Il est des disques dont on ne se souvient pas forcement sous la forme de classique en devenir, ni même d’une excitation mémorable au moment de leur sortie. Seventeen Stars des Montgolfier Brothers fait définitivement partie de cette catégorie. Pas réécouté depuis sa sortie, presque oublié depuis vingt ans. Le réentendre, au-delà de sa beauté formelle, fait appel à des souvenirs, ou plus justement à des souvenirs de souvenirs, d’instants fugaces ou de sentiments enfouis dont on se met à chercher le sens, à retrouver la trace.
On est persuadé d’avoir eu un ami qui mettait souvent ce disque pour s’endormir. Et on finissait souvent par s’endormir ensemble. Ou alors était-ce une amie et nous ne dormions jamais ensemble, mais la pensée coupable voire illégale de l’autre ne facilitait en rien le sommeil. Cet(te) ami(e) n’était pas nous, vu qu’à l’époque on était plutôt en guerre contre nous-mêmes et qu’un truc aussi délicat nous aurait franchement paru un peu trop léger pour nous endormir*. Mais on est sûr que ce disque à été un partage tardif entre insomniaques patentés. Le genre d’émotion qui revient de manière plus ou moins intacte, à l’écoute de cette troisième et dernière réédition. Car ce disque a une (petite) histoire.
Publié par Vespertine, label mancunien qui eut son petit moment à la mode (Quigley**, Gnac, The Bitter Springs, Bear, Lazerboy) avant le passage au nouveau millénaire en mai 1999, il est l’alliance des deux premiers noms de la liste, Roger Quigley (Quigley, At Swim Two Birds) et Mark Tranmer (Gnac, St. Christopher), et sort dans une relative indifférence.

Liste des données:
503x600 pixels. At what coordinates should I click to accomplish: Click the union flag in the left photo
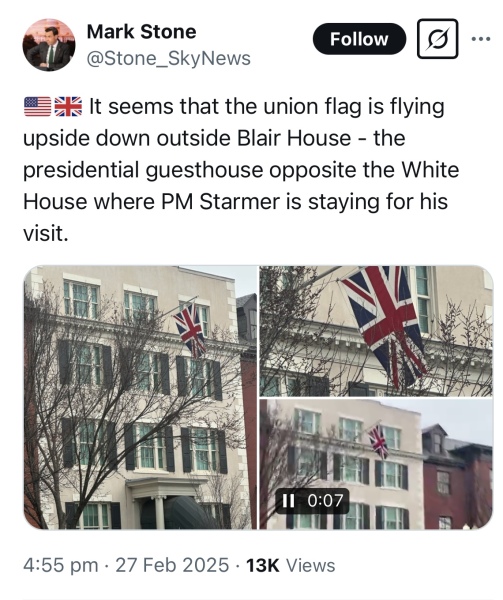[x=190, y=330]
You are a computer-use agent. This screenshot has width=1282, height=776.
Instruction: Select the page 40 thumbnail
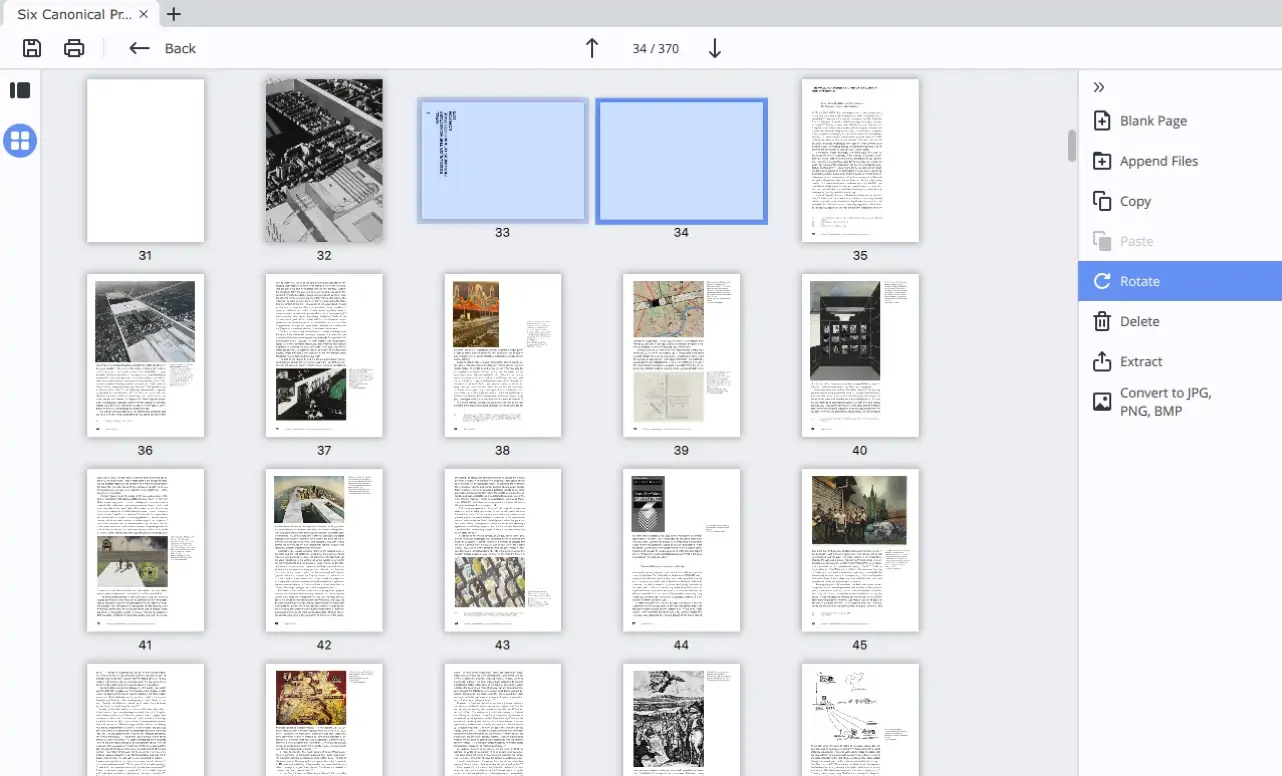coord(859,355)
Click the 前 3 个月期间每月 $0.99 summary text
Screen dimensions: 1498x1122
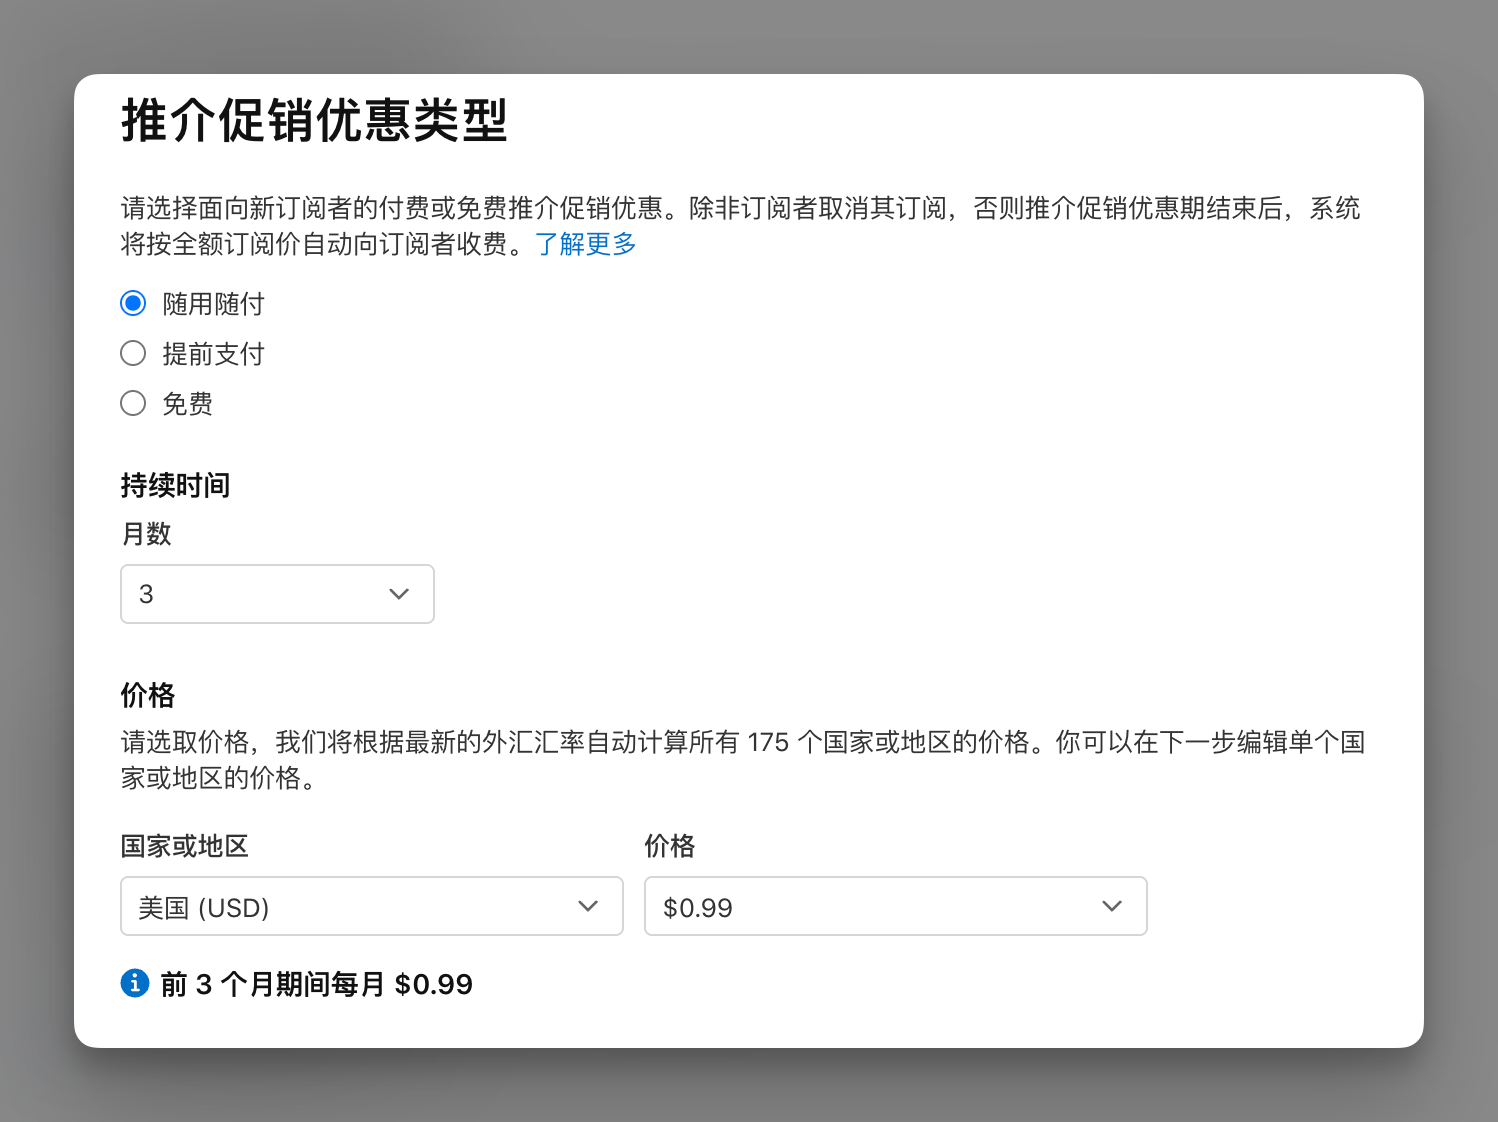(x=316, y=984)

Problème à résoudre: Dans le texte sur Seventeen Stars, reprends le passage qui s'ouvre sur les mots "Publié par Vespertine, label" et se ferme sur "une relative indifférence.", en changeant "label" en "maison de disques". Les données forment un ensemble à part, sans lien avec le texte.

Solution de l'exercice:
Publié par Vespertine, maison de disques mancunien qui eut son petit moment à la mode (Quigley**, Gnac, The Bitter Springs, Bear, Lazerboy) avant le passage au nouveau millénaire en mai 1999, il est l’alliance des deux premiers noms de la liste, Roger Quigley (Quigley, At Swim Two Birds) et Mark Tranmer (Gnac, St. Christopher), et sort dans une relative indifférence.